Original articles
Linglong Deng, Hannah Petrek, Mei-Juan Tu, Neelu Batra, Ai-Xi Yu, Ai-Ming Yu. Bioengineered miR-124-3p prodrug selectively alters the proteome of human carcinoma cells to control multiple cellular components and lung metastasis in vivo[J]. Acta Pharmaceutica Sinica B, 2021, 11(12): 3950-3965

Bioengineered miR-124-3p prodrug selectively alters the proteome of human carcinoma cells to control multiple cellular components and lung metastasis in vivo
Linglong Denga,b, Hannah Petrekb, Mei-Juan Tub, Neelu Batrab, Ai-Xi Yua, Ai-Ming Yub
a. Department of Orthopaedic Trauma and Microsurgery, Zhongnan Hospital of Wuhan University, Wuhan 430072, China;
b. Department of Biochemistry and Molecular Medicine, UC Davis School of Medicine, Sacramento, CA 95817, USA
Abstract:
With the understanding of microRNA (miRNA or miR) functions in tumor initiation, progression, and metastasis, efforts are underway to develop new miRNA-based therapies. Very recently, we demonstrated effectiveness of a novel humanized bioengineered miR-124-3p prodrug in controlling spontaneous lung metastasis in mouse models. This study was to investigate the molecular and cellular mechanisms by which miR-124-3p controls tumor metastasis. Proteomics study identified a set of proteins selectively and significantly downregulated by bioengineered miR-124-3p in A549 cells, which were assembled into multiple cellular components critical for metastatic potential. Among them, plectin (PLEC) was verified as a new direct target for miR-124-3p that links cytoskeleton components and junctions. In miR-124-3p-treated lung cancer and osteosarcoma cells, protein levels of vimentin, talin 1 (TLN1), integrin beta-1 (ITGB1), IQ motif containing GTPase activating protein 1 (IQGAP1), cadherin 2 or N-cadherin (CDH2), and junctional adhesion molecule A (F11R or JAMA or JAM1) decreased, causing remodeling of cytoskeletons and disruption of cell–cell junctions. Furthermore, miR-124-3p sharply suppressed the formation of focal adhesion plaques, leading to reduced cell adhesion capacity. Additionally, efficacy and safety of biologic miR-124-3p therapy was established in an aggressive experimental metastasis mouse model in vivo. These results connect miR-124-3p-PLEC signaling to other elements in the control of cytoskeleton, cell junctions, and adhesion essential for cancer cell invasion and extravasation towards metastasis, and support the promise of miR-124 therapy.
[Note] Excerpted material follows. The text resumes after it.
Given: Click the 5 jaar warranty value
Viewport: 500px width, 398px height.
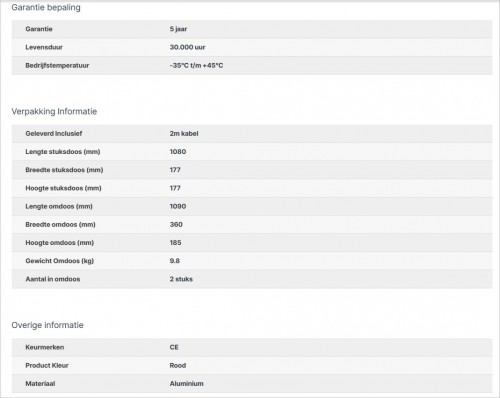Looking at the screenshot, I should [178, 29].
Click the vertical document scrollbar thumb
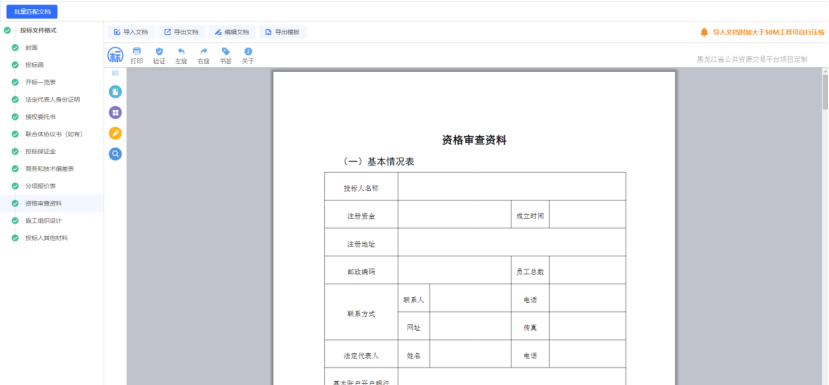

Key words:    RNA therapy    MiR-124-3p    Metastasis    Proteomics    Junctions    Cell adhesion    Bioengineer    Imaging   
Received: 2021-03-19     Revised: 2021-07-05
DOI: 10.1016/j.apsb.2021.07.027
Funds: This study is supported by the National Cancer Institute (No. R01CA225958 to Ai-Ming Yu, USA), National Institutes of Health. Ai-Xi Yu is supported by Hubei Province Scientific and Technological Innovation Key Project (No. 2019ACA136, China) and Hubei Province Medical Leader Talent Project (No. LJ20200405, China). Linglong Deng was supported by a fellowship from the Chinese Scholarship Council (No. 201906270202, China). The authors also appreciate the access to the Mouse Biology and Molecular Pharmacology Shared Resources funded by the UC Davis Comprehensive Cancer Center Support Grant awarded by the National Cancer Institute (No. P30CA093373, USA), National Institutes of Health.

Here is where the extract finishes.